* **Exercise**: Copy out the following data line for line, with no changes.

* **Data from a pointing dataset**:
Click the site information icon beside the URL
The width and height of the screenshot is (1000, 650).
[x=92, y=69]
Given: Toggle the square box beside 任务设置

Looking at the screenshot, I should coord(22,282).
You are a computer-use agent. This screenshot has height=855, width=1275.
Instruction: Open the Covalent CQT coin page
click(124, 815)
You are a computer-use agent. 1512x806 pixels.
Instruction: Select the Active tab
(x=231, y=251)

* **Finished exercise**:
Click the site information icon beside the URL
The width and height of the screenshot is (1000, 650).
[x=92, y=69]
Given: Toggle the square box beside 任务设置

Looking at the screenshot, I should coord(22,282).
You are a computer-use agent. This screenshot has height=855, width=1275.
Instruction: Open the Covalent CQT coin page
click(124, 815)
You are a computer-use agent. 1512x806 pixels.
Instruction: Select the Active tab
(x=231, y=251)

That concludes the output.